Winter only! Incredibly fresh oyster cuisine of all kinds
Lake Hamana in Hamamatsu City is famous for its farming of unagi freshwater eels, but in fact, it has a longer history of oyster cultivation, a secret specialty of Lake Hamana that boasts high quality equal to the other areas across the country famous for oyster production. They are meaty and contain large amounts of minerals, and are prized for their rich flavor and tender texture. The oysters are suspended in the water using a cultivation method called the hanging culture method, and they are carefully tended for a year and a half, being relocated to always have the best environmental conditions. Lake Hamana's climate is perfect for cultivation, and along with the painstaking tending, it produces delicious oysters. You can taste Lake Hamana oysters from October through the middle of March, so by all means give them a try.
■ Lake Hamana oysters are only to be eaten hot! Please always cook them before eating.
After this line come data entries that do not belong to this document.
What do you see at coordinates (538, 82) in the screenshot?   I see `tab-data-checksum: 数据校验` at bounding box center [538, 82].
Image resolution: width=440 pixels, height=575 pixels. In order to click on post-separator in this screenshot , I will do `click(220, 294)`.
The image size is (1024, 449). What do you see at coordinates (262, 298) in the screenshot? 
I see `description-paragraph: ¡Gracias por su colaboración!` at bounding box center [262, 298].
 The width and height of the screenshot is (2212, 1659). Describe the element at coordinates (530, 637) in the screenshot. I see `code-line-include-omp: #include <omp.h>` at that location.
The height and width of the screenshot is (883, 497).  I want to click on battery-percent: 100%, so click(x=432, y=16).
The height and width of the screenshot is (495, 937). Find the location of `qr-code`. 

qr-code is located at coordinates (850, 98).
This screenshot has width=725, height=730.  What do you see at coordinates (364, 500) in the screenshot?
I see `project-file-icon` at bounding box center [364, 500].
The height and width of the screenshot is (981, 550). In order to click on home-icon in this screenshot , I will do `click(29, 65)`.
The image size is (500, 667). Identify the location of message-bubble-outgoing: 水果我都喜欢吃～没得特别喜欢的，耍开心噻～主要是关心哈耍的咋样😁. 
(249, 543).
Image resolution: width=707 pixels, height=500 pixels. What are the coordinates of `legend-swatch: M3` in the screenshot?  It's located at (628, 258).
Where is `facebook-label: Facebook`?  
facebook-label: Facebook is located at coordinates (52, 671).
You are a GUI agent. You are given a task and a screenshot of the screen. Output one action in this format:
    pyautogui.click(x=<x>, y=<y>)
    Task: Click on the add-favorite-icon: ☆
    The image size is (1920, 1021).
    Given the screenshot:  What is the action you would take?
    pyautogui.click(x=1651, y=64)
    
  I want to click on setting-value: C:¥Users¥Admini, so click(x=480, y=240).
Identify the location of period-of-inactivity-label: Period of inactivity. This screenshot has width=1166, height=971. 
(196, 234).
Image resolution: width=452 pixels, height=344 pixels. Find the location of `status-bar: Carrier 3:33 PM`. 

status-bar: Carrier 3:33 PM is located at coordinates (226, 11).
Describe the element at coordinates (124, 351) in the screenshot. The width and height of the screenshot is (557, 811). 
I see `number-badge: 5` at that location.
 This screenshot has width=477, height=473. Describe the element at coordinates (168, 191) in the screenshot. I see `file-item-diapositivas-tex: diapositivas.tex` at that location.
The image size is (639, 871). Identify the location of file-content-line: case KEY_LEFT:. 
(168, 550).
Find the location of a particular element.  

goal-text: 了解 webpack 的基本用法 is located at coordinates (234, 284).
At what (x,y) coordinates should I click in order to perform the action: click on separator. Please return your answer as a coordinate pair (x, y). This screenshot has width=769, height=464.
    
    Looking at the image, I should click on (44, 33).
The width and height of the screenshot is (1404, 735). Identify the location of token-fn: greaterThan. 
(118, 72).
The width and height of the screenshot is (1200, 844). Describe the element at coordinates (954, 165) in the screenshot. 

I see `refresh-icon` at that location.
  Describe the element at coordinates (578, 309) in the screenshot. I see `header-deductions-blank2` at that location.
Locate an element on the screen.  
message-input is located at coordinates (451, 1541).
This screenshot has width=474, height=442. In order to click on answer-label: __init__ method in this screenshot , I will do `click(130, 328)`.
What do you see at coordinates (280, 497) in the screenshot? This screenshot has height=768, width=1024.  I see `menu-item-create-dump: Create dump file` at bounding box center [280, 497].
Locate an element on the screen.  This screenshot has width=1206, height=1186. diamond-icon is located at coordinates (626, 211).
■ The New Local Gourmet Delicacy, Oyster Kabadon
Oyster kabadon was created at Kanzanji Onsen with the goal of making a completely new gourmet dish using local specialty ingredients. The dish is made with plenty of local ingredients, especially Lake Hamana oysters. The basic recipe uses boiled oysters grilled with unagi "tare" sauce, and uses onion, nori seaweed, and orange rind as toppings. The flavor was worthy of winning an impressive second place in the 2010 All Japan New Local Gourmet Championship. Each restaurant has its own distinctive seasonings and toppings, so we recommend eating at many different places to compare!
※Availability is limited to early November to mid-March.